-- Directive --
Please repeat, word for word, the stretch of the listing from the line containing "This screenshot has width=1456, height=819." through the end of the listing, including both ends. Leave the pictures out.
BEGIN Task material
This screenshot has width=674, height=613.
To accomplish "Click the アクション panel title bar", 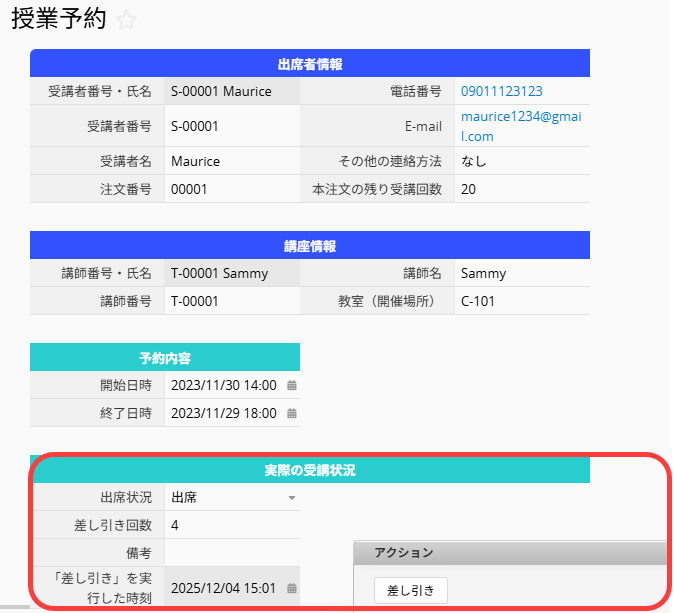I will [x=510, y=553].
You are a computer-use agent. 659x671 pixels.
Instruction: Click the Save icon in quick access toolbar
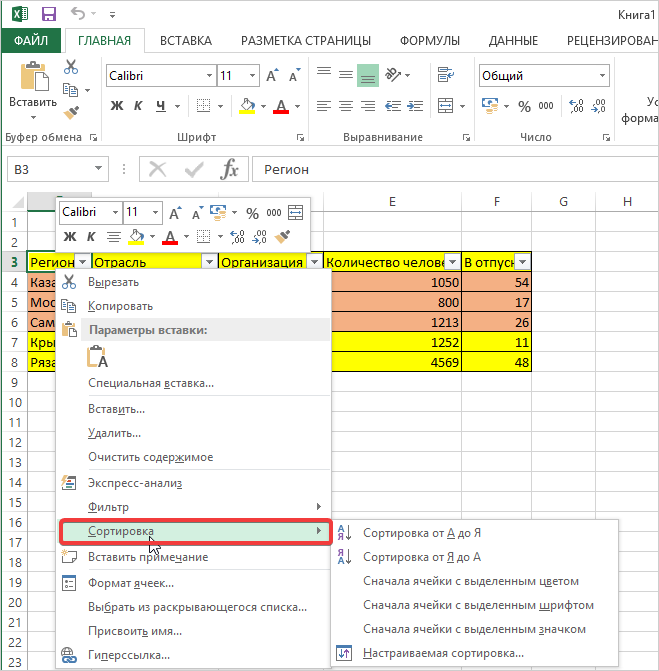(48, 14)
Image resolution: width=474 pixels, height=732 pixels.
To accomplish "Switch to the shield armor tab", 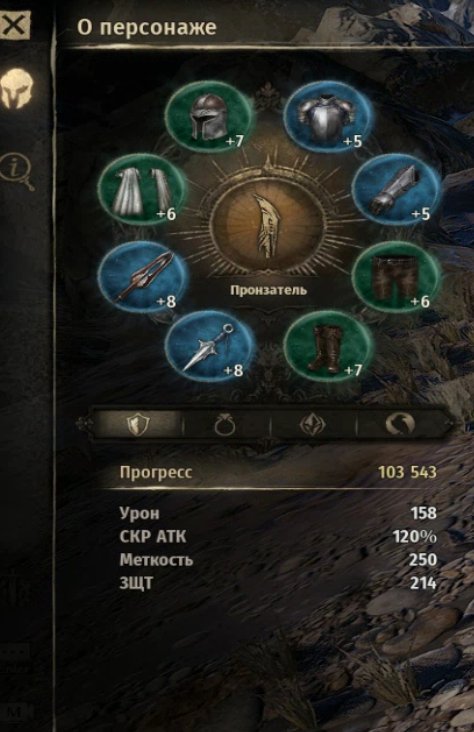I will click(138, 425).
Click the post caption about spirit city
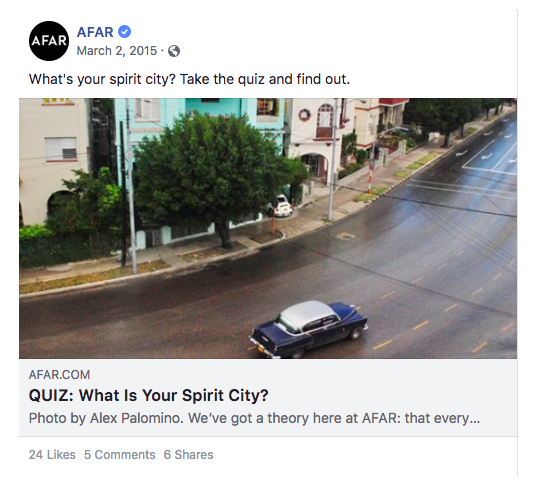Viewport: 556px width, 485px height. click(x=189, y=79)
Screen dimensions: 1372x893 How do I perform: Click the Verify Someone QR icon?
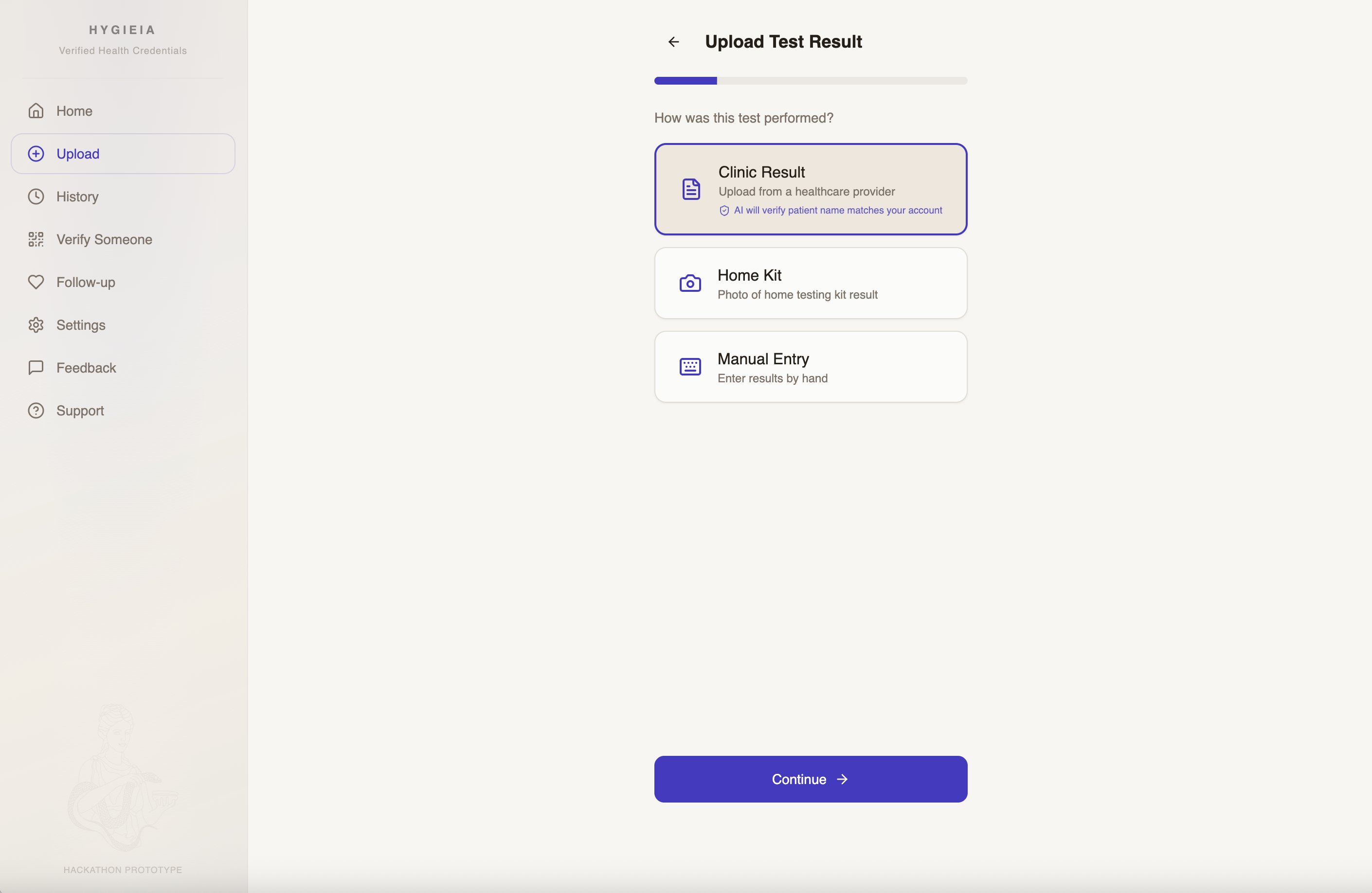(36, 239)
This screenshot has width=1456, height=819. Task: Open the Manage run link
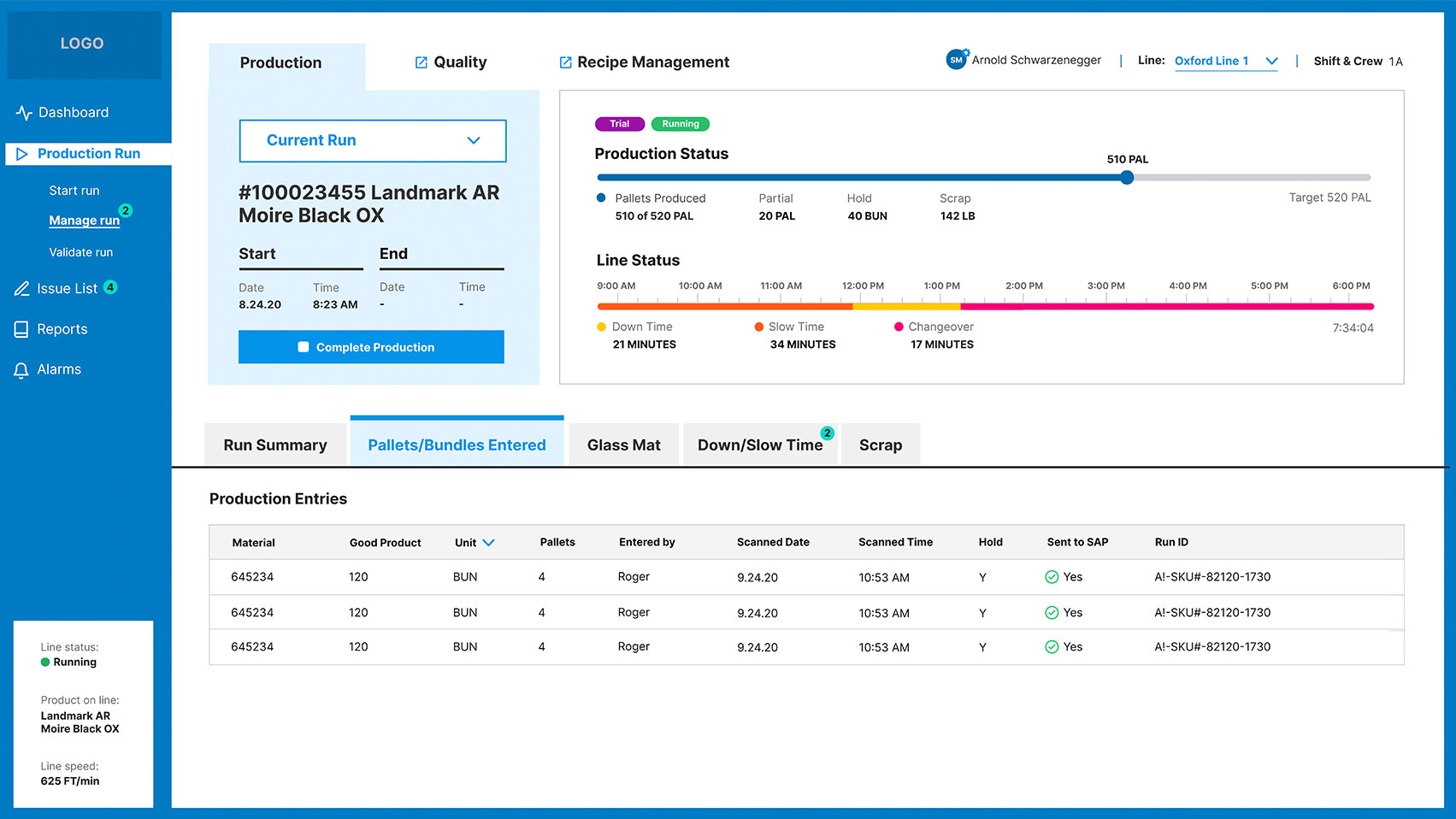click(x=84, y=221)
END Task material
-- Exercise answer --
This screenshot has width=1456, height=819. Task: Open the Manage run link
click(x=84, y=221)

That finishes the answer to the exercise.